EXERCISE BRIEF —
In the records below, find the line containing "This screenshot has height=356, width=1898." and retype it and every line after it exactly, adding nothing.

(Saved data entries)
[Start of section]
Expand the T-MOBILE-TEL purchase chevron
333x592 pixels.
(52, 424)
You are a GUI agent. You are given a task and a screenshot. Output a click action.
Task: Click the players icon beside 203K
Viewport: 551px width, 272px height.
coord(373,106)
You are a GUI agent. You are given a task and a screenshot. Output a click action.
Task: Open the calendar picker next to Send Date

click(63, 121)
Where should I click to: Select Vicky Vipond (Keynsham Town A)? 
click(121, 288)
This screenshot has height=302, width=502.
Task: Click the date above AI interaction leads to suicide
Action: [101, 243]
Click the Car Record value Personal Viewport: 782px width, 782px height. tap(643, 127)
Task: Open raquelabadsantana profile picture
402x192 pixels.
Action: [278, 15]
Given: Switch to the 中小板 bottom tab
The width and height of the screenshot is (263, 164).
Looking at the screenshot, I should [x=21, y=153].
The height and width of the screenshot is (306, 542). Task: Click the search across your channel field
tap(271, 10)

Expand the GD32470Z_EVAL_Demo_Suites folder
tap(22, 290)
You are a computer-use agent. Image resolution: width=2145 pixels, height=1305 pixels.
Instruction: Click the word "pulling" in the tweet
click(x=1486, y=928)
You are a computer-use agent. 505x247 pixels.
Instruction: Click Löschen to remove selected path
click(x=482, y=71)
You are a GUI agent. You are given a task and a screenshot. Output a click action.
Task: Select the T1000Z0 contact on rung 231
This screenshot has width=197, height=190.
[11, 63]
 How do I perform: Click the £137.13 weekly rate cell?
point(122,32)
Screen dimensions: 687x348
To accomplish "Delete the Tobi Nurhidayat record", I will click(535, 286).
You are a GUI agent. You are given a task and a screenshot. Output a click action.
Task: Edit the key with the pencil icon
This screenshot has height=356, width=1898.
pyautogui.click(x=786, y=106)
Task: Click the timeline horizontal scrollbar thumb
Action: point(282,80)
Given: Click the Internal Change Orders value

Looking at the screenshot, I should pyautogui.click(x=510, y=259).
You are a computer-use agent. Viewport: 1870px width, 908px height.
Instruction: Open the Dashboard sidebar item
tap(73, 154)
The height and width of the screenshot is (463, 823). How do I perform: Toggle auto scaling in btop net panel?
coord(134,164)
[End of section]
SOLUTION FOR THIS TASK —
This screenshot has height=356, width=1898.
pyautogui.click(x=786, y=106)
Task: Click the timeline horizontal scrollbar thumb
Action: point(282,80)
Given: Click the Internal Change Orders value

Looking at the screenshot, I should pyautogui.click(x=510, y=259).
You are a computer-use agent. Viewport: 1870px width, 908px height.
Instruction: Open the Dashboard sidebar item
tap(73, 154)
The height and width of the screenshot is (463, 823). How do I perform: Toggle auto scaling in btop net panel?
coord(134,164)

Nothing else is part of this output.